GIORGIO DA GHEEL

GIORGIO da GHEEL. - Missionario e martire cappuccino dell'antica provincia fiammingo-belga, n. a Oevel, presso Geel (Campine), nell'ag. 1616, entrò già sacerdote nel noviziato a Lovanio l'11 nov. 1642, m. a Ngondo Mbata ca. l'8 dic. 1652.

Destinato alla missione del Congo dal 1648, sbarcò a Pinda il 29 giugno 1651. Dal ministero nella città di San Salvador passò nella residenza di Matari. Gli sono attribuiti più di mille Battesimi d'indigeni. Sistemi di primo Vocabularium latinum, hispanicum et congense (ms. autografo nella Biblioteca nazionale di Roma), che probabilmente era stato composto dai confratelli; nella recente edizione di J. Van Wing-C. Penders, Le plus ancien dictionnaire bantu (Lovanio 1928) è stato trasformato in un dizionario congolese-francese-fiammingo. Di passaggio per J. Jolo verso la fine del nov. 1652, rimproverò fortemente quei cristiani che erano ritornati alle pratiche idolatriche, proibite anche dalla legge civile, e ne incendiò simulacri e strumenti; ma gli interessati lo malmenarono, riducendolo in fin di vita. Venerato come martire, sono stati aperti i processi informativi presso la Curia di Malines nell'ag. del 1936.

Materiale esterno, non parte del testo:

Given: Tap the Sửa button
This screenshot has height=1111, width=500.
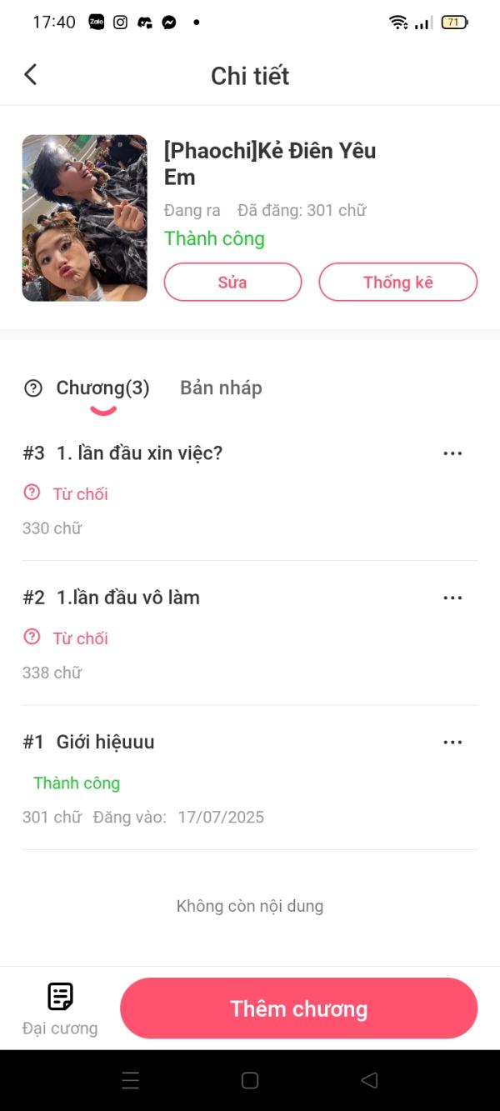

BIBL.: Edouard d'Alençon, Essai de bibliographie cappucino-congolaise, in Neerlandia franc., 1 (1914), pp. 41-42; Clemente da Terzorio, Le missioni dei Minori Cappuccini, X. Roma 1938, pp. 434, 445; Hildebrand de Hooglede, Le martyr G. de G. et les débuts de la mission du Congo, Anversa 1940; id., La question de la béatification de G. de G., in Vox Minorum, 1 (1947), pp. 263-76.